┌──

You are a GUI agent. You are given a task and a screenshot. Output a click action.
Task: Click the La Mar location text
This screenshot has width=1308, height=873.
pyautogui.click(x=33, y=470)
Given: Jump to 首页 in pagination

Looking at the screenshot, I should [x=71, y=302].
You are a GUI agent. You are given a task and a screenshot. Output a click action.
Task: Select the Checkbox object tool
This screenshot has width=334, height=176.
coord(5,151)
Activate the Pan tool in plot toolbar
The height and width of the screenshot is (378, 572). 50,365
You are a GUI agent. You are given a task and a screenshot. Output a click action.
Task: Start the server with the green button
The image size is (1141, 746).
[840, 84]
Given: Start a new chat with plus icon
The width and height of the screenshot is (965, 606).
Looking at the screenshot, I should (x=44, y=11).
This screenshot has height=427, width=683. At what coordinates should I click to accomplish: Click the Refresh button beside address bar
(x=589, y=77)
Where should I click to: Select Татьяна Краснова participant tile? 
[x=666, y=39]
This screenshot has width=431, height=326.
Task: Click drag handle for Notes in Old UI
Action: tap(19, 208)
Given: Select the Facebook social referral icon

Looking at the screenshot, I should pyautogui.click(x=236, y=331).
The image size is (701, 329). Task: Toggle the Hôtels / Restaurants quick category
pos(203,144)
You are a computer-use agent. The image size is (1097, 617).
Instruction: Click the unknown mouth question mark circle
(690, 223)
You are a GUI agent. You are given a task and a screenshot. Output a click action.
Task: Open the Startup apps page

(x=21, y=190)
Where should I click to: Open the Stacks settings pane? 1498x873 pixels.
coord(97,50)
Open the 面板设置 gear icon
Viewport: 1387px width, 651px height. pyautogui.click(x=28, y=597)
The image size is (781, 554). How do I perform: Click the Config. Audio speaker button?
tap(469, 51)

└──

▶ **INSTRUCTIONS FOR THE TASK**
Return each line of the records above word for word, with nothing altered.

▶ **FULL RESPONSE**
You are a GUI agent. You are given a task and a screenshot. Output a click action.
Task: Click the La Mar location text
This screenshot has width=1308, height=873.
pyautogui.click(x=33, y=470)
Given: Jump to 首页 in pagination

Looking at the screenshot, I should [x=71, y=302].
You are a GUI agent. You are given a task and a screenshot. Output a click action.
Task: Select the Checkbox object tool
This screenshot has width=334, height=176.
coord(5,151)
Activate the Pan tool in plot toolbar
The height and width of the screenshot is (378, 572). 50,365
You are a GUI agent. You are given a task and a screenshot. Output a click action.
Task: Start the server with the green button
The image size is (1141, 746).
[840, 84]
Given: Start a new chat with plus icon
The width and height of the screenshot is (965, 606).
Looking at the screenshot, I should (x=44, y=11).
This screenshot has height=427, width=683. At what coordinates should I click to accomplish: Click the Refresh button beside address bar
(x=589, y=77)
Where should I click to: Select Татьяна Краснова participant tile? 
[x=666, y=39]
This screenshot has width=431, height=326.
Task: Click drag handle for Notes in Old UI
Action: tap(19, 208)
Given: Select the Facebook social referral icon

Looking at the screenshot, I should pyautogui.click(x=236, y=331).
The image size is (701, 329). Task: Toggle the Hôtels / Restaurants quick category
pos(203,144)
You are a computer-use agent. The image size is (1097, 617).
Instruction: Click the unknown mouth question mark circle
(690, 223)
You are a GUI agent. You are given a task and a screenshot. Output a click action.
Task: Open the Startup apps page

(x=21, y=190)
Where should I click to: Open the Stacks settings pane? 1498x873 pixels.
coord(97,50)
Open the 面板设置 gear icon
Viewport: 1387px width, 651px height. pyautogui.click(x=28, y=597)
The image size is (781, 554). How do I perform: Click the Config. Audio speaker button?
tap(469, 51)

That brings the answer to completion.